At each site, Lynn surveyed approximately 800 meters of shoreline at low tide, and typically spent between 60 and 120 minutes. She collected, by hand, samples of all common invertebrate species larger than 1 mm from the surface of mudflats, rocks, or pilings, and from under rocks, tires, and boards (with the underside of the object and substrate below examined for invertebrates). She observed but did not collect insects or arachnids. She preserved her collected specimens in 3 percent formalin (soft-bodied specimens) or 70 percent methanol. She deposited selected specimens in the California Academy of Sciences' Department of Invertebrate Zoology.
Recalling how her research came to be published, Kimsey said that during the start of the COVID-19 pandemic, she began looking through her half-century-old notes. She contacted Carlton, an emeritus marine sciences professor from Williams College (Williamstown, Mass.) and director emeritus (1989-2015) of the Williams College-Mystic Seaport Maritime Studies Program (Mystic, Conn.

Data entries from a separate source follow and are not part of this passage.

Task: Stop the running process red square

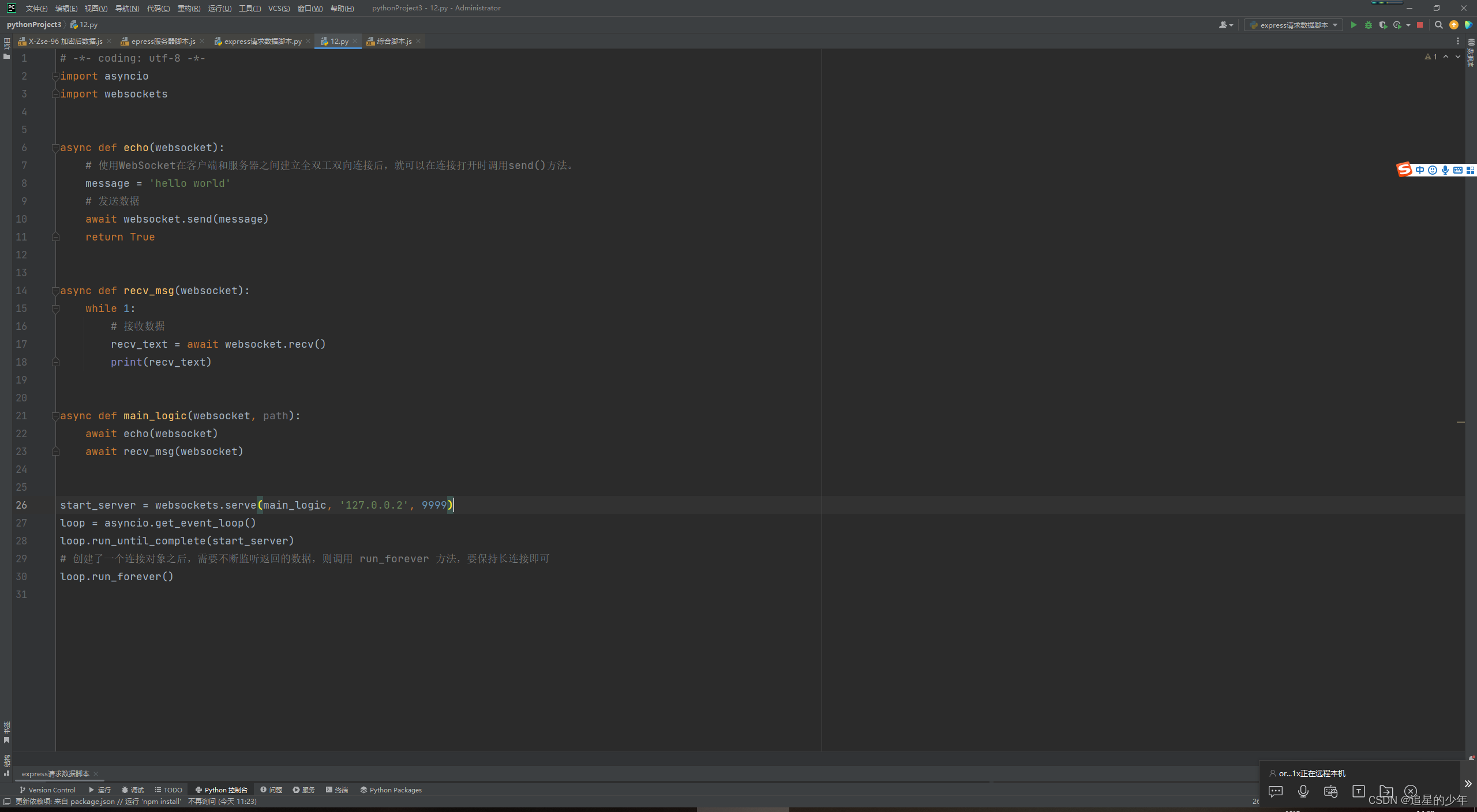Action: coord(1420,25)
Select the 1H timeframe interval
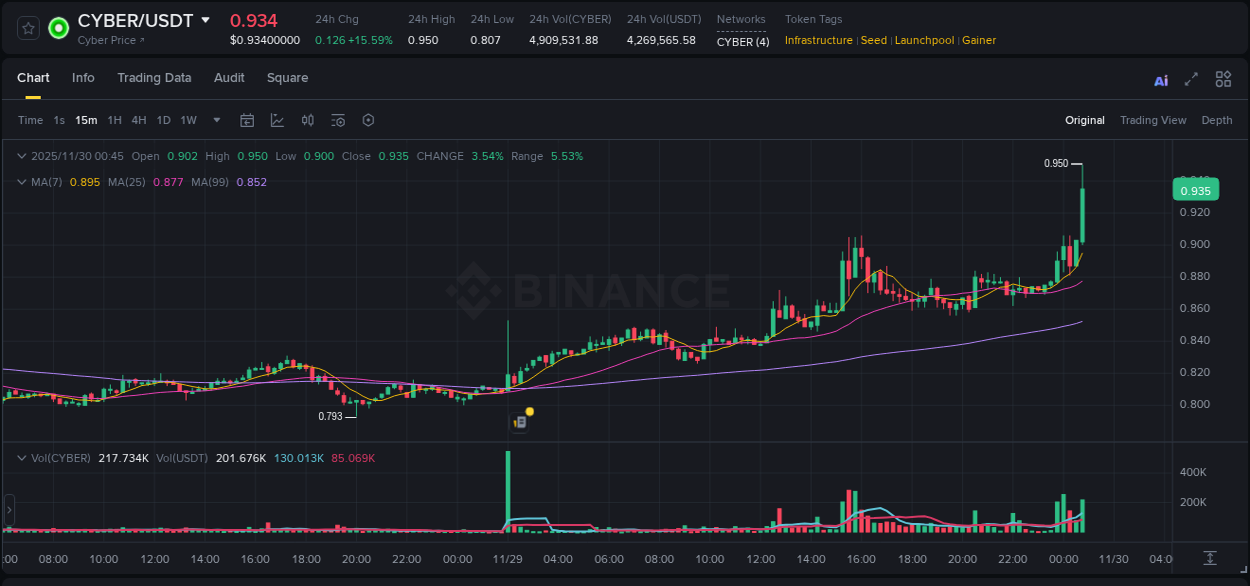Viewport: 1250px width, 586px height. (114, 120)
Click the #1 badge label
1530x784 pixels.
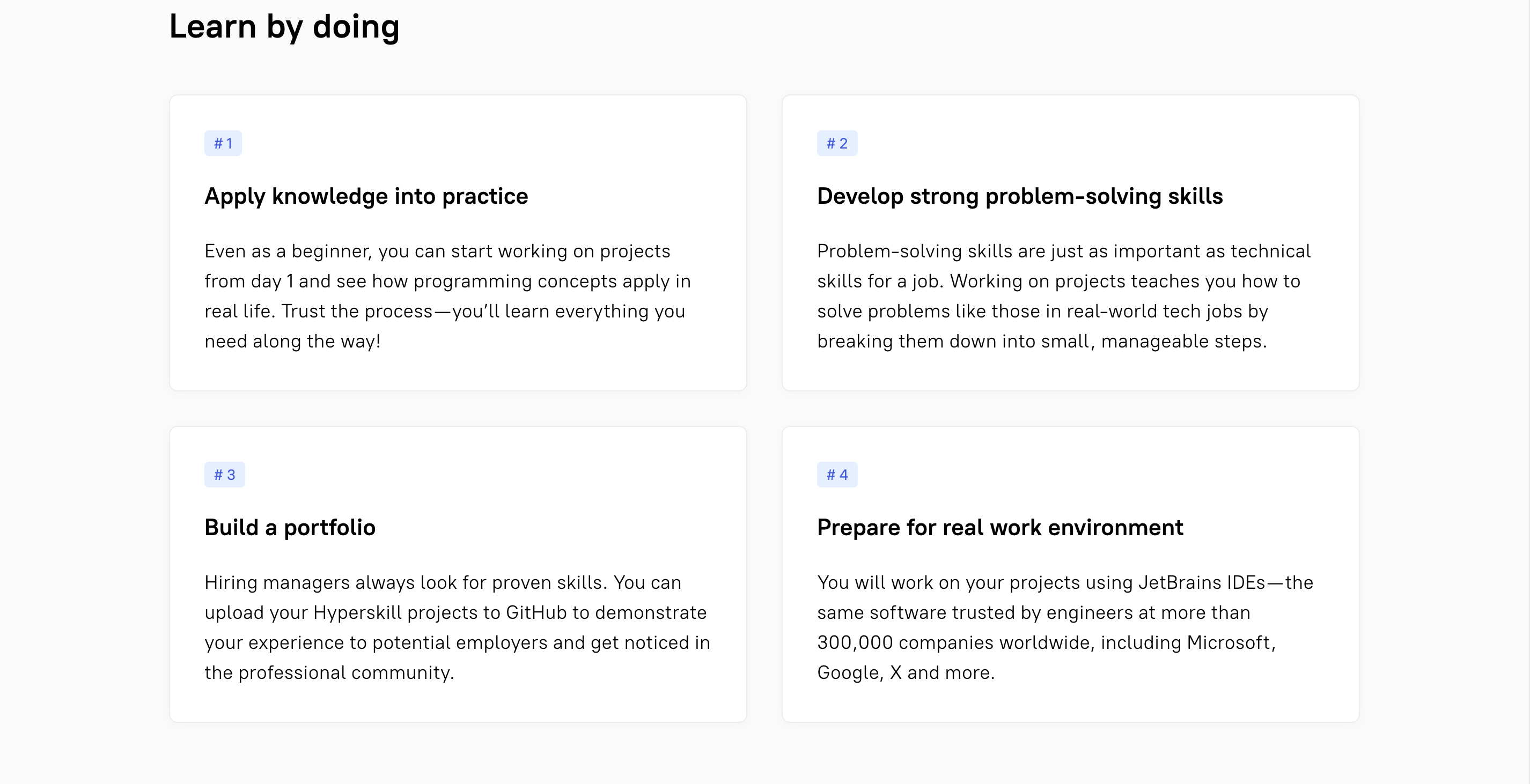coord(223,143)
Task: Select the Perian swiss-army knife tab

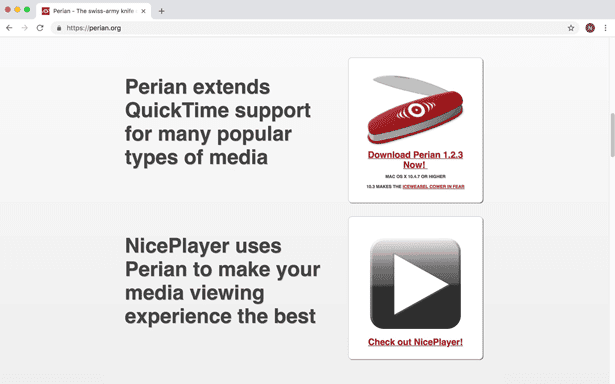Action: [93, 11]
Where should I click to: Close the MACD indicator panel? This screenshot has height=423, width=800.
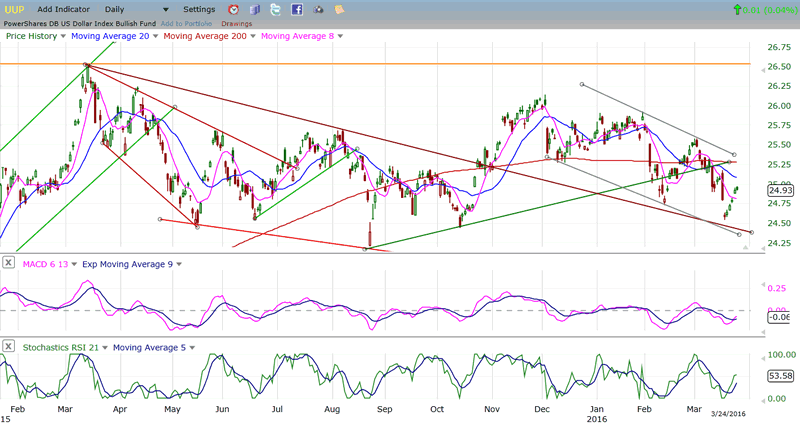[x=8, y=262]
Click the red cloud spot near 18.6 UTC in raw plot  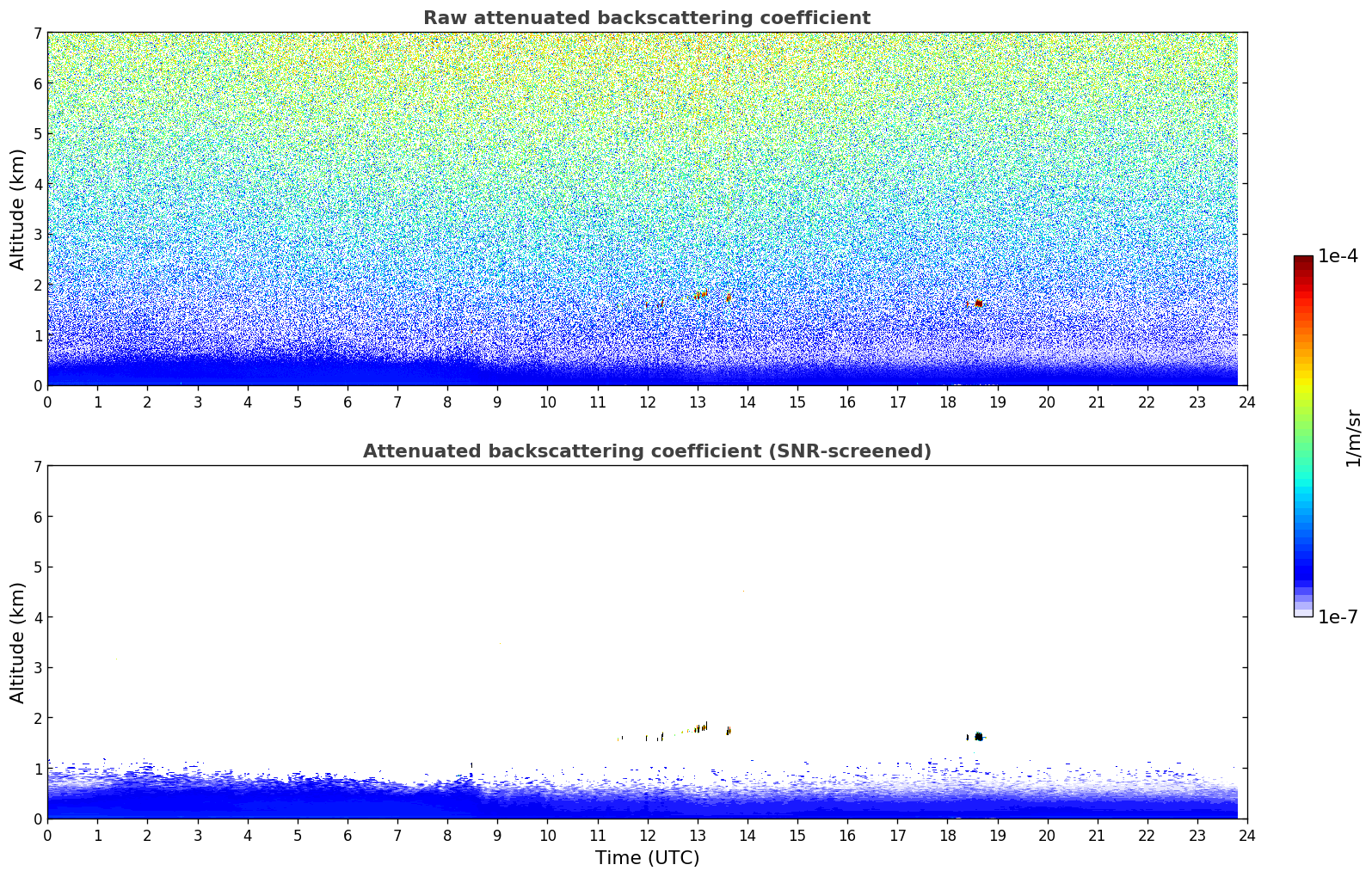click(x=978, y=304)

Carlton is known for his research on the environmental history of coastal marine ecosystems, including invasions of non-native species and modern-day extinctions in the world's oceans. In 2013, he received the California Academy of Science's highest honor, the Fellows Medal.
They agreed the research contains important baseline information about intertidal macro-invertebrate biodiversity.
Kimsey located the largest number of native species in the Golden Gate region. “The shoreline has rocky shores, as well as sand/gravel beaches and piers,” they wrote. “This region has the strongest daily currents, influenced by the proximity of the Pacific Ocean. The largest number of native species were found here. Indeed, at the two most exposed stations at the Golden Gate, only one introduced species, the wood-boring isopod Limnoria tripunctata Menzies, 1951, was found.”
“Unpublished historical biodiversity data are frequently lost over time,” the scientists wrote. “Such data from earlier periods can serve as critical baseline information by which to assess long-term biodiversity shifts and environmental changes.”
Digital editor Eric Simons of the Bay Nature publication chronicled the research in an Aug. 18th piece titled “Scientists Resurface a One-of-a-Kind, 50-Year-Old Record of San Francisco Bay Life.”
Kimsey and Carlton told him that they hope the project will inspire other scientists to proceed with similar research in the San Francisco Bay. But they wonder if this will ever happen.
“It's not hot and sexy,” Kimsey told Simons. “Hot and sexy is going to Costa Rica and playing in coral reefs. And that's really what attracts people. Getting down and dirty in the suburbs, it takes a different attitude about a whole different subject area.”